Nato nel 1998, il Doric String Quartet ha subito raggiunto una serie di prestigiosi traguardi internazionali, divenendo uno degli insiemi cameristici più affermati grazie a una personale e modernissima cifra interpretativa. La serata si è aperta con Beethoven, quello del Quartetto in fa minore  n.11 op.95 (il cosiddetto “Serioso”), in cui ogni frase veniva scandagliata con la massima accuratezza, forse al prezzo di una certa disarticolazione esecutiva e a svantaggio della cantabilità. A seguire, Haydn con il Quartetto in mi bemolle maggiore n. 5 op. 50. Dovendo misurarsi con il minor grado di libertà concesso da questo brano, i giovani strumentisti hanno toccato il vertice esecutivo della serata, soprattutto nell’incantevole secondo movimento (‘poco adagio’). Infine, sono riusciti a svelare un fuoco insospettabile nel Quartetto in mi minore op.83 di un autore solitamente poco appassionante come Elgar. Peccato solo per il poco pubblico presente, anche se ha avuto il privilegio di assistere a un’esecuzione davvero unica.

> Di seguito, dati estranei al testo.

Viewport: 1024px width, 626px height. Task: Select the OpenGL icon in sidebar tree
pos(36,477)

Oggi, in tempi di guerra, non è facile parlare di Europa, ma al di là delle tensioni internazionali esiste una storia musicale comune, in cui affondano radici culturali che gli egoismi economici e politici non riescono più a cogliere. Ne ha parlato prima del concerto Paolo Marzocchi e, soprattutto, è stata poi la WunderKammer Orchestra guidata da Carlo Tenan a far ascoltare le parentele che collegano tra loro territori anche lontani: una bella serata, dove il Beethoven meno noto delle Dodici Contraddanze WoO14 (musica popolare, in sostanza) era accostato a uno Schubert – quello delle Deutsche Tänze op.33 – riadattato all’organico della WunderKammer, passando attraverso brani d’ispirazione etnomusicologia di Bartók e dello stesso Marzocchi. Di nuovo nel segno di Beethoven la conclusione, con gli Europäische Volkslieder affidati a un’interprete vocale intensa e consapevole come Hélène Walter. Tutti brani accomunati da grandi difficoltà ritmiche – spesso vere e proprie poliritmie – che l’orchestra, integrata per l’occasione da un quartetto d’archi viennese esclusivamente femminile, è stata in grado di affrontare con disinvoltura e scioltezza.

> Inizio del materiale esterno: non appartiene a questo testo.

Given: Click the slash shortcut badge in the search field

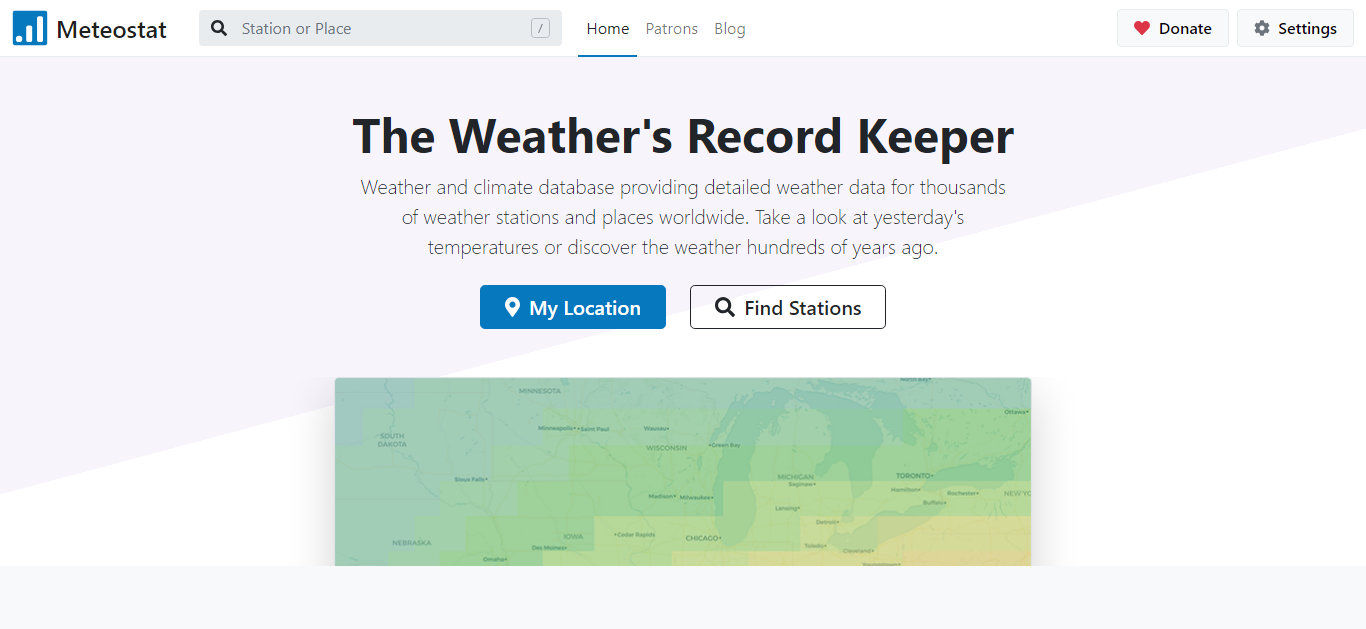Looking at the screenshot, I should [540, 28].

Ben impaginato anche il concerto di Antonio Pappano, direttore dal formidabile istinto musicale, che ha accostato Beethoven a Schumann per sottolineare una contiguità romantica forse più astratta che reale. Insieme all’Orchestra dell’Accademia di Santa Cecilia (quella in corso è la sua ultima stagione come direttore principale) ha proposto il Concerto in re maggiore per violino e orchestra op.61, scritto da Beethoven nel 1806: unica pagina dedicata a questo organico dal compositore e, inevitabilmente, amatissima dai violinisti per le innumerevoli possibilità che offre. Solista la splendida Lisa Batiashvili – intonazione perfetta e impareggiabile tecnica esecutiva – che con il suo magnifico Guarneri del Gesù ha saputo mantenere una ininterrotta tensione durante l’anomala lunghezza del primo movimento e valorizzare la straordinaria cantabilità del brano. Da parte sua, Pappano ha reso l’orchestra complice della violinista, instaurando una simbiosi strettissima, ribadita anche nel bis, dove – una volta tanto insieme, senza lasciare campo libero al solista – hanno proposto una trascrizione di Bach. Nella Seconda sinfonia in do maggiore, composta da Schumann nel 1846, era possibile rintracciare in filigrana il debito dell’autore nei confronti di Beethoven. Frutto di grandi rovelli interiori e dalla gestazione tormentata (Schumann vi rimise mano anche dopo la prima esecuzione pubblica), in realtà questa pagina è proiettata decisamente verso una modernità in cui vengono infranti, e addirittura sovvertiti, schemi consolidati: anche se nella sua lettura, dove brillava soprattutto il bellissimo ‘adagio’, Pappano è sembrato ricondurla a una più rassicurante medietas. Artista generoso, non si è risparmiato e, anzi, ha ringraziato più volte il pubblico riminese per la cordialità dell’accoglienza continuando con i bis, tra cui l’ouverture delle Nozze di Figaro, in un’esecuzione pulsante di vita proprio come è richiesto dalla Folle journée mozartiana.